Il est dit quelque part que le lion se fait connaître par ses griffes. Ainsi le Christ, le lion de la tribu de Juda, se fait aussi connaître par ses jeunes griffes, Lui le Seigneur fort et puissant, puissant dans le combat. Mais en quoi réside donc la grande puissance de ce Nouveau‑Né ? Ecoutez ! Dès que la nouvelle de la naissance commence à se propager, Hérode est troublé et Jérusalem avec lui ! L'enfant ne parle pas encore et Il effraie déjà ceux dont on trompette le nom sur toute la terre ! Il est encore dans les langes, et Il fait déjà peur aux bourreaux armés ! Il n'est que dans une mangeoire, et Il fait trembler celui qui siège sur un trône royal !

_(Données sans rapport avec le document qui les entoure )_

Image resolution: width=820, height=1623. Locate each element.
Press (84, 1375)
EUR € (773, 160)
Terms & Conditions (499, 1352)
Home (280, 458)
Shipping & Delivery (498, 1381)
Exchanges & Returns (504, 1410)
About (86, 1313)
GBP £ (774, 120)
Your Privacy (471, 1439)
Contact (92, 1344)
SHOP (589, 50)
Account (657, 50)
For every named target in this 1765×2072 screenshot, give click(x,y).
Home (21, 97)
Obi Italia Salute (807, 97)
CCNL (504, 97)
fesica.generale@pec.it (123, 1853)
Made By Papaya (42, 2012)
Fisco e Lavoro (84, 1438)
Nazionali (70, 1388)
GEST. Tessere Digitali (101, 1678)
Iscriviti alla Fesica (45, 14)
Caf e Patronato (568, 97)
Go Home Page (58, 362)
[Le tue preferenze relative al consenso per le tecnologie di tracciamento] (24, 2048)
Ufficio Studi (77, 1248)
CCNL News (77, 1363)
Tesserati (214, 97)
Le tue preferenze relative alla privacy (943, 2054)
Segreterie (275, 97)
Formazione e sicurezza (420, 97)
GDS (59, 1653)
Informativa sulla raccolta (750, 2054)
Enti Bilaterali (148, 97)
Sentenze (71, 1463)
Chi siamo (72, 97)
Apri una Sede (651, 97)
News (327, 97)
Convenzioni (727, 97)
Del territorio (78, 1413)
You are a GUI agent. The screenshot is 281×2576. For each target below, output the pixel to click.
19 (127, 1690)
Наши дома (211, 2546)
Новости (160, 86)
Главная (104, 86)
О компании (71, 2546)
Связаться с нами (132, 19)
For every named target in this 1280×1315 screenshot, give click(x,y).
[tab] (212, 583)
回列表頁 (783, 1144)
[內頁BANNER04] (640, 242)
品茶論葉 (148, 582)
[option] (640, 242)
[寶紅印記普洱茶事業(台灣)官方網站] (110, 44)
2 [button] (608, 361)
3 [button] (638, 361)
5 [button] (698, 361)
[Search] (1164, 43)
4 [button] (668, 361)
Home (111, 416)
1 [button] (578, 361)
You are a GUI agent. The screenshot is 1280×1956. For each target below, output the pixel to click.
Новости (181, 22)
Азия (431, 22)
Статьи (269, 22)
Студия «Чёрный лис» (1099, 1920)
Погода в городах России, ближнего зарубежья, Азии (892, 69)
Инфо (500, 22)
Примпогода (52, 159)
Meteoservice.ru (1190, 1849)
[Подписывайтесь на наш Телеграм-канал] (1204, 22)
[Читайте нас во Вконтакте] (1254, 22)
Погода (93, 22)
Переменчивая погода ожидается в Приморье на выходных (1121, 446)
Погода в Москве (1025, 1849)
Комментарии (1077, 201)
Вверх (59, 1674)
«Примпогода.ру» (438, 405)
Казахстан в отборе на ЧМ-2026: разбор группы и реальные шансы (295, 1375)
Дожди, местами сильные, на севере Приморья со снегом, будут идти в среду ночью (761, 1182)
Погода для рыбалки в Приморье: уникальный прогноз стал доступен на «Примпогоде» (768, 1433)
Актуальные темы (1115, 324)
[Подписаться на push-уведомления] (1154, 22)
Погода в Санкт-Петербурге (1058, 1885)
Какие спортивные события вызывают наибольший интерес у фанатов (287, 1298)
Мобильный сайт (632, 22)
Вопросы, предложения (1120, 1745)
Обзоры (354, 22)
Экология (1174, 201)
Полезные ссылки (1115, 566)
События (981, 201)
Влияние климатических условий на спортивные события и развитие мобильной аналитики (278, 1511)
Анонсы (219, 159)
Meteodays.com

Certains médecins particulièrement expérimentés prétendent que les nourrissons appelés à devenir des personnages illustres et glorieux, comme des rois ou de vaillants généraux, manifestent déjà par leurs jeunes griffes le signe de leur puissance et de leurs futurs exploits. Périclès, dit‑on, n'était pas encore né qu'il effrayait déjà les Grecs dans des visions et des songes. Alexandre n'avait pas vu le jour que tous l'appelaient fils d'Ammon et prince du royaume. Les fourmis mettaient des grains de blé dans la bouche du jeune Midas endormi, prédisant les innombrables richesses du futur roi de Phrygie.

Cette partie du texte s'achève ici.